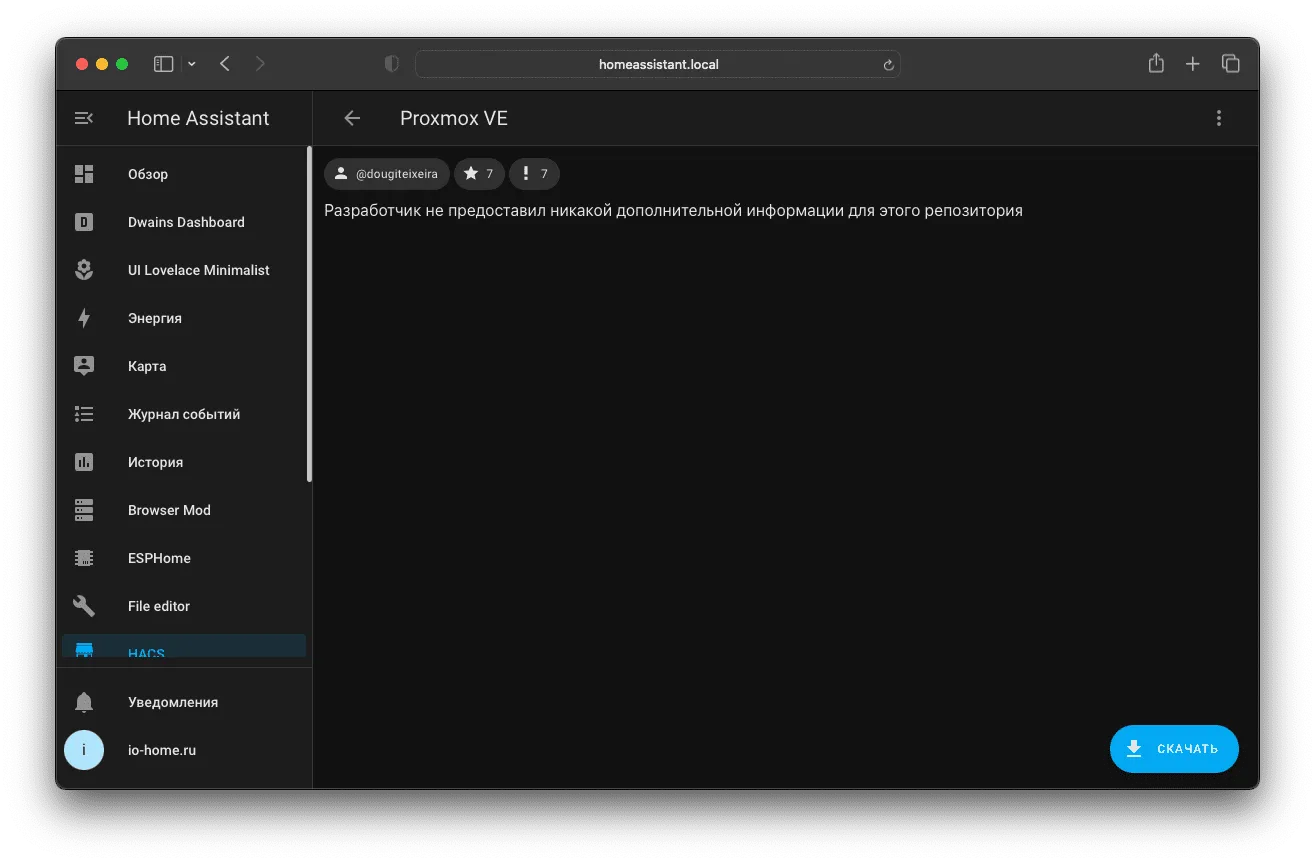Expand Safari sidebar options dropdown arrow
This screenshot has height=863, width=1315.
192,64
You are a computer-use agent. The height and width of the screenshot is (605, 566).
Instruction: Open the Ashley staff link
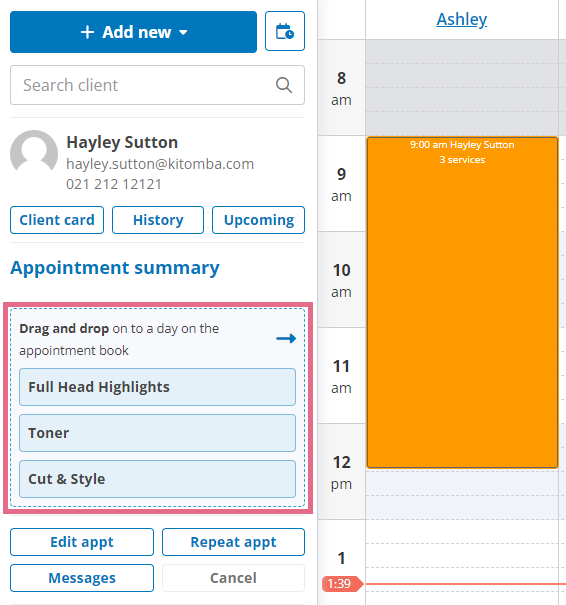[x=461, y=19]
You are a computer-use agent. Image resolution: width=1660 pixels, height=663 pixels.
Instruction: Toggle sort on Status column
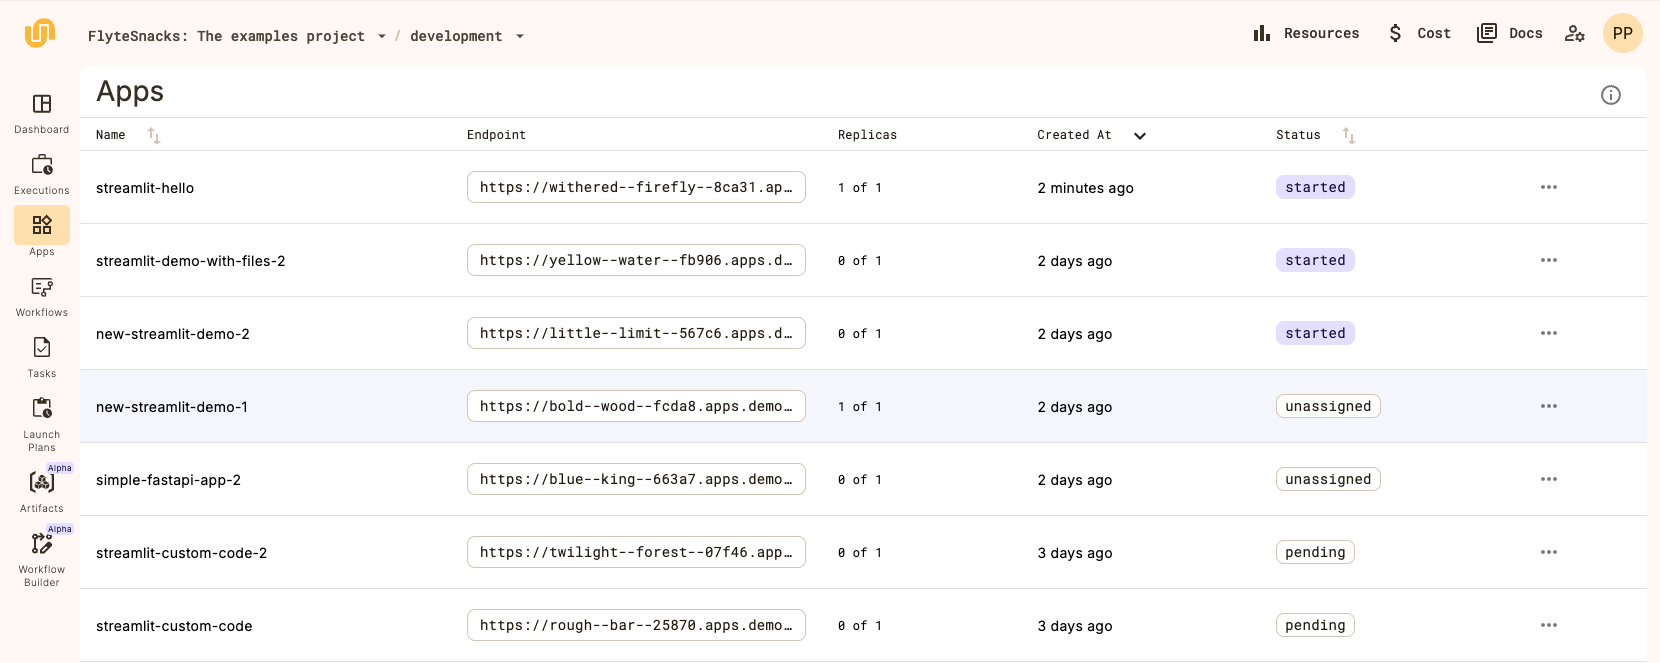(x=1348, y=135)
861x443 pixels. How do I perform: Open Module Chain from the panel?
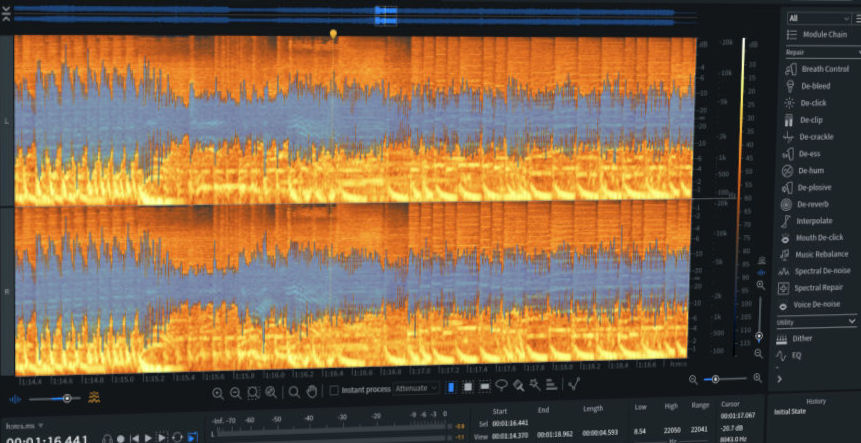click(823, 35)
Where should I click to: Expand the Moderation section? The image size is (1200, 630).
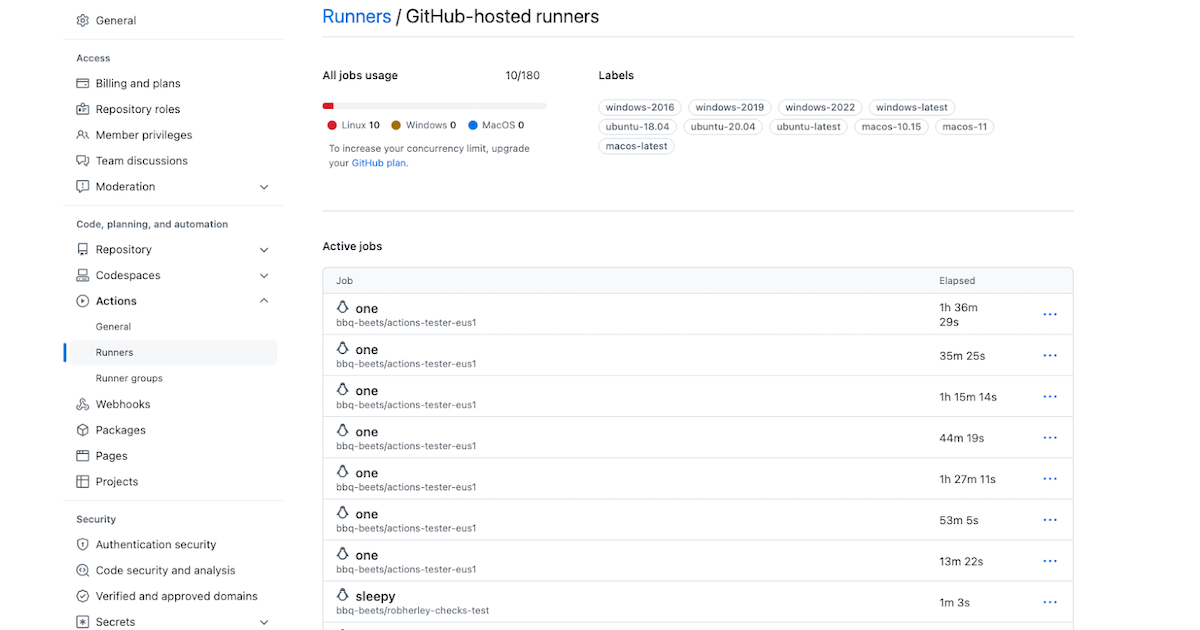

> **WHAT TO DO**
Every line from the one containing "You are a computer-use agent. The" through the end of the entries above is to be copied exactly; pictures are to be left out.

> **TASK ANSWER**
You are a computer-use agent. The height and width of the screenshot is (605, 566).
Instruction: Open the Ashley staff link
[x=461, y=19]
You are a computer-use agent. Image resolution: width=1660 pixels, height=663 pixels.
Instruction: Toggle sort on Status column
(x=1348, y=135)
861x443 pixels. How do I perform: Open Module Chain from the panel?
click(823, 35)
Where should I click to: Expand the Moderation section? The image size is (1200, 630).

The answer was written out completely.